(Dataset excerpts)
....................

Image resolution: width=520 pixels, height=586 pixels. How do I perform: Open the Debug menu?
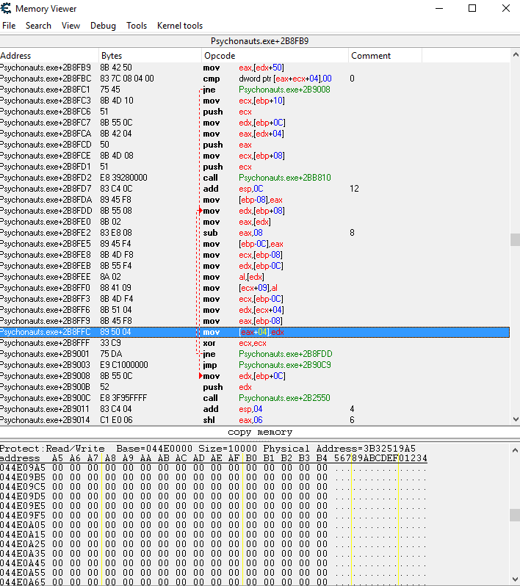coord(103,25)
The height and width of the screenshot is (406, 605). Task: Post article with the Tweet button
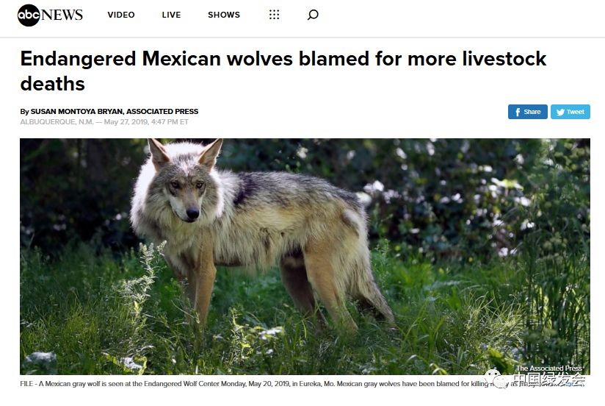(x=570, y=112)
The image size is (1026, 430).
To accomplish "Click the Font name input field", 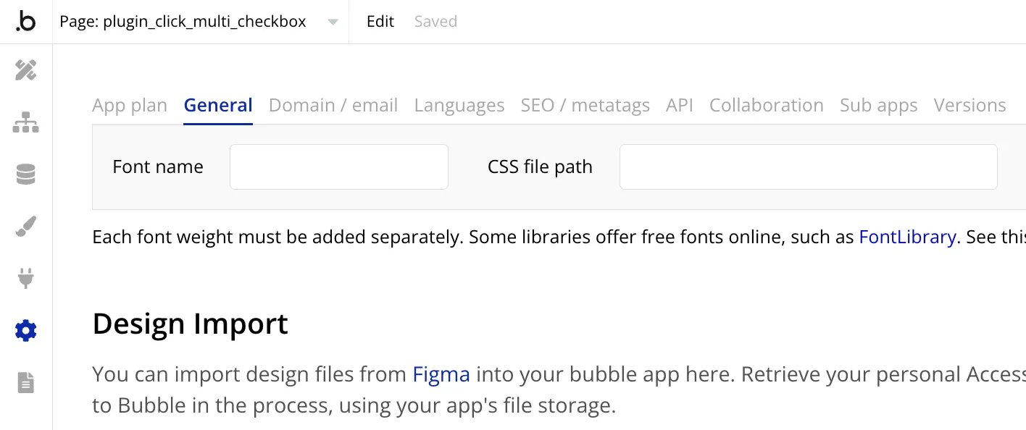I will click(339, 167).
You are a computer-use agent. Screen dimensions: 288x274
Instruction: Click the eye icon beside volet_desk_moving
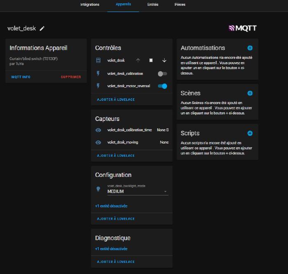click(98, 142)
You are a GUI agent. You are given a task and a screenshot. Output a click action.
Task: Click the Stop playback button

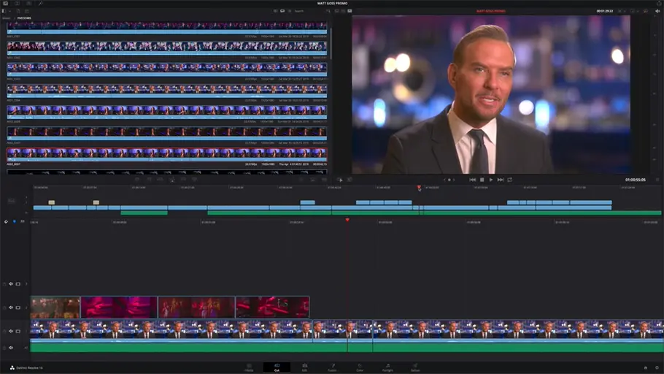(x=482, y=180)
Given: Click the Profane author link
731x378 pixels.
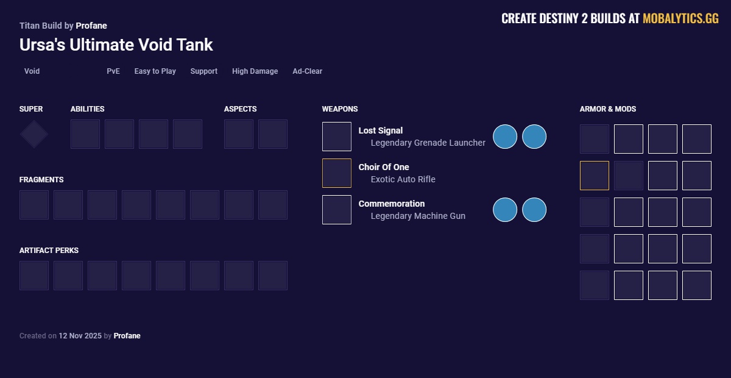Looking at the screenshot, I should [x=92, y=26].
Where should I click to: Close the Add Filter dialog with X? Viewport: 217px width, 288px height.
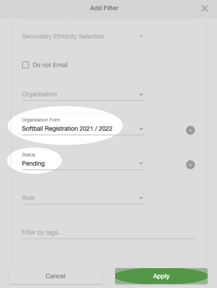coord(204,8)
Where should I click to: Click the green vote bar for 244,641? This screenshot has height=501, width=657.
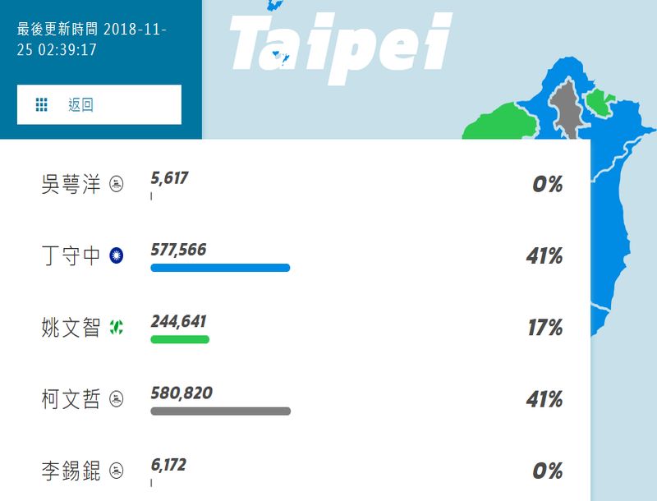point(180,339)
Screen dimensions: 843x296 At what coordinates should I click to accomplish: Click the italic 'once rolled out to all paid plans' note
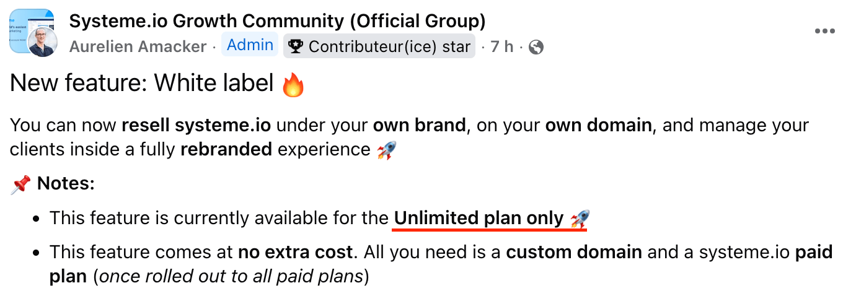click(x=231, y=276)
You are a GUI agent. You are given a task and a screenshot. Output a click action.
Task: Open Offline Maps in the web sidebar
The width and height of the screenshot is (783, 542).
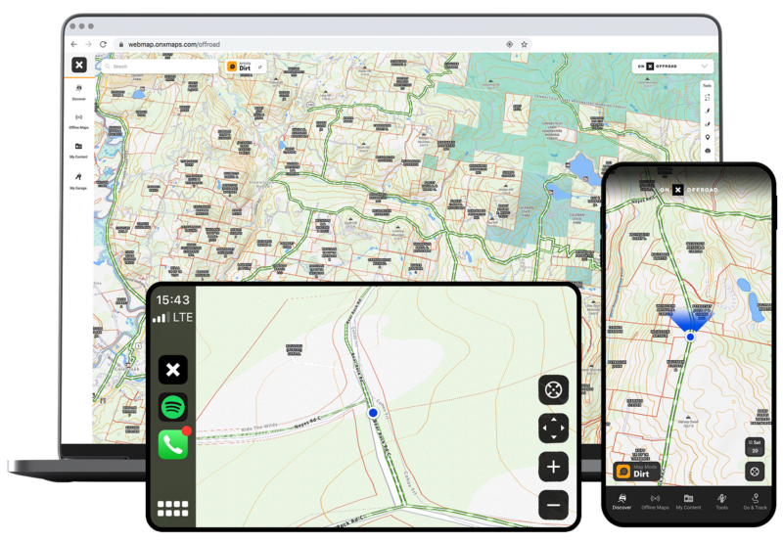click(78, 120)
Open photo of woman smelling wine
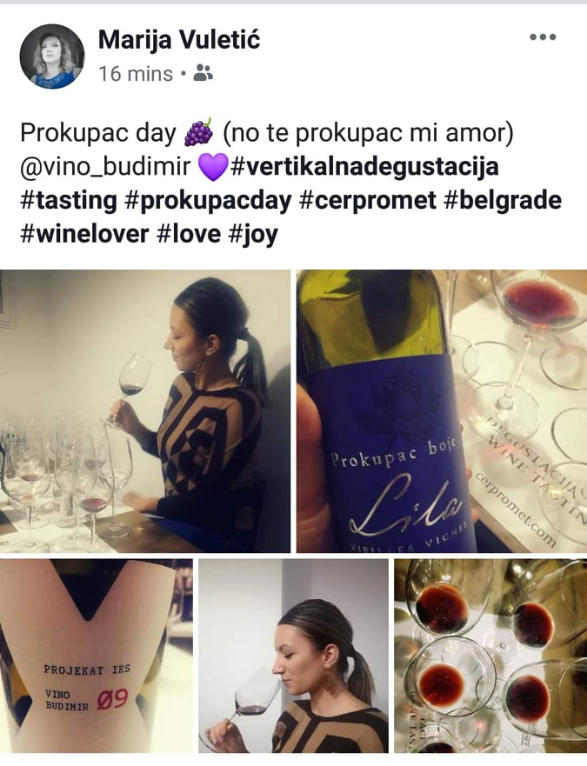This screenshot has height=766, width=587. [x=293, y=656]
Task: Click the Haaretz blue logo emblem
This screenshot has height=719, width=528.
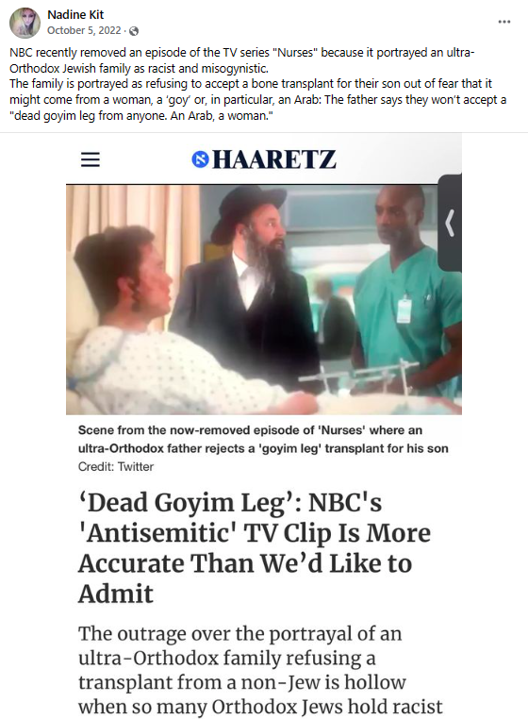Action: click(200, 159)
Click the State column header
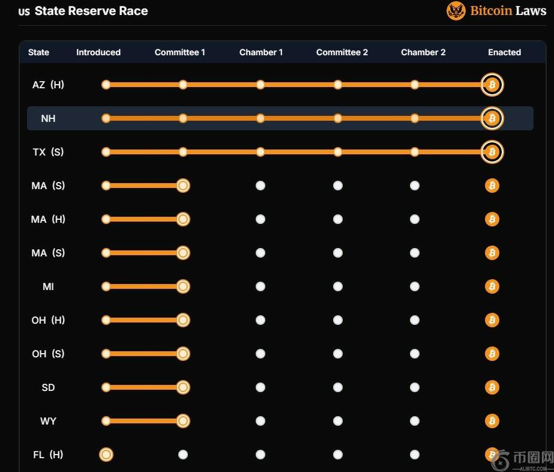Viewport: 554px width, 472px height. (38, 52)
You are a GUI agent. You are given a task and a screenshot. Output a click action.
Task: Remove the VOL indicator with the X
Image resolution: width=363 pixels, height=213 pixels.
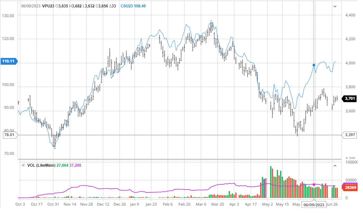point(23,165)
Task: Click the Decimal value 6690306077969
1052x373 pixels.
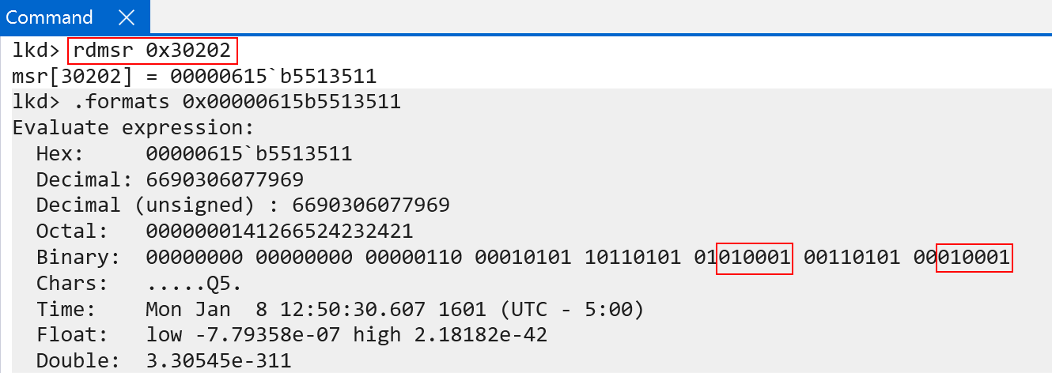Action: [225, 179]
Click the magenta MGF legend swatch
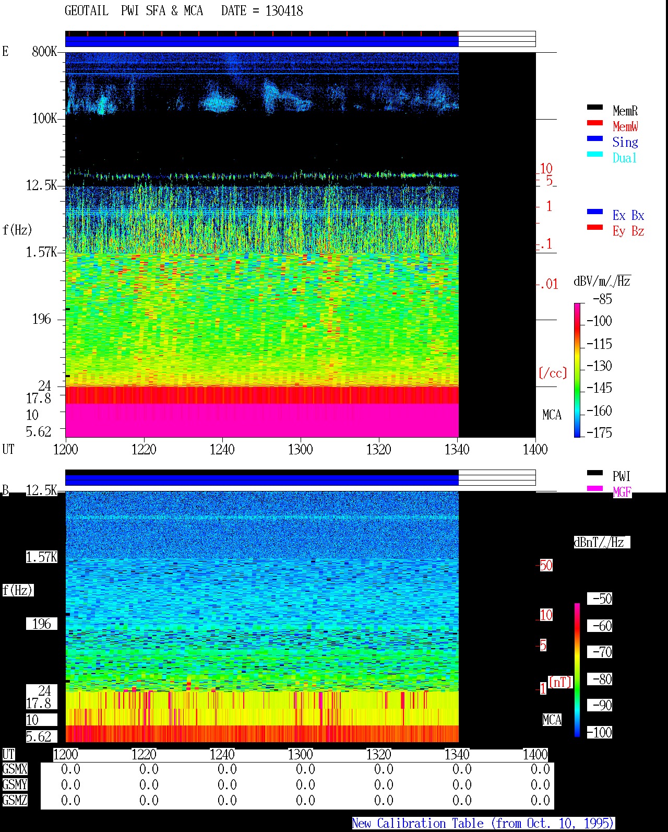This screenshot has height=832, width=668. point(595,488)
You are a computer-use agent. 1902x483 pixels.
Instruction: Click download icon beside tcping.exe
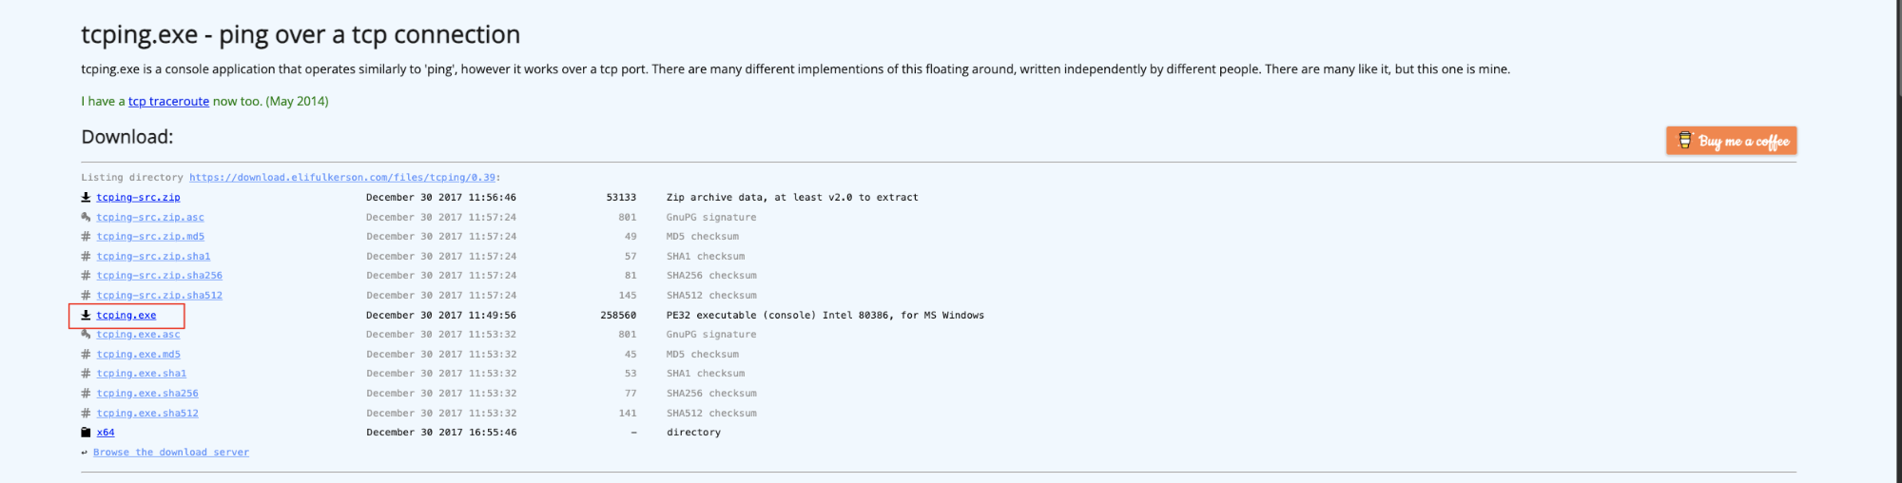tap(86, 316)
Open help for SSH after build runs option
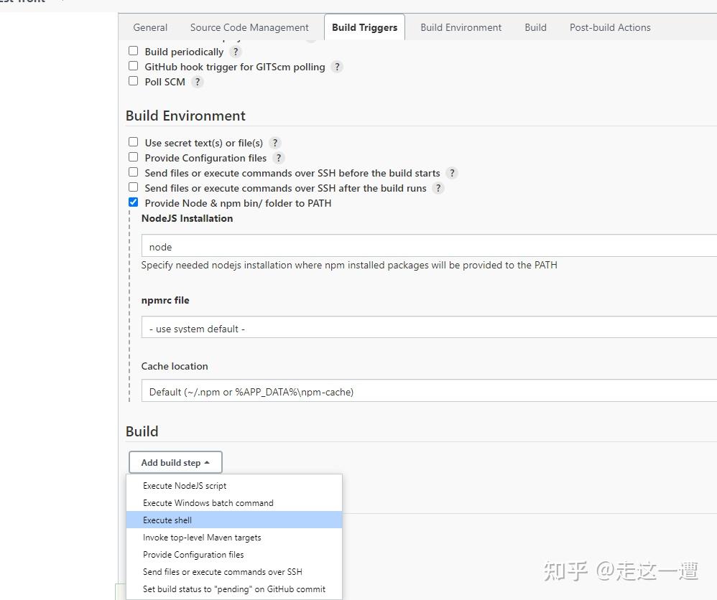The width and height of the screenshot is (717, 600). pyautogui.click(x=438, y=188)
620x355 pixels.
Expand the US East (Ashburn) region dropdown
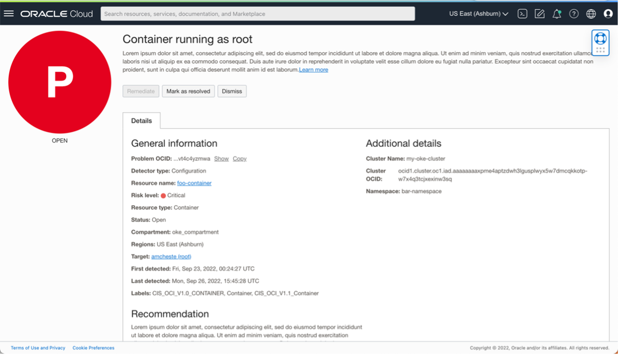(x=478, y=13)
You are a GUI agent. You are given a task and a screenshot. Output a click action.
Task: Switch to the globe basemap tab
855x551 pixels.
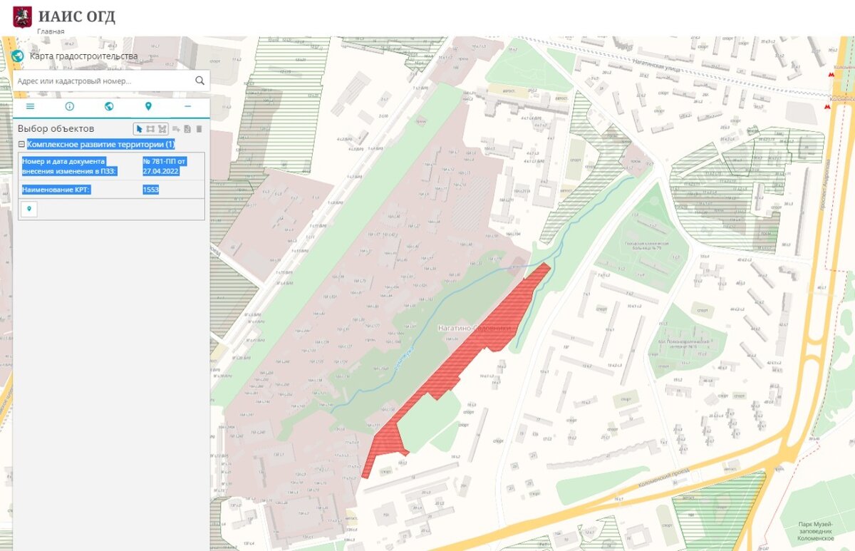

....................

■ Your task ■
For this exercise, transcribe exactly the part of the records above that opens with the line containing "Click the State column header" and closes with the one containing "Task: Remove the VOL indicator with the X". Pictures are not part of the copy.

■ Answer space ■
Click the State column header
Viewport: 554px width, 472px height. (38, 52)
You are a GUI agent. You are given a task and a screenshot. Output a click action.
Task: Remove the VOL indicator with the X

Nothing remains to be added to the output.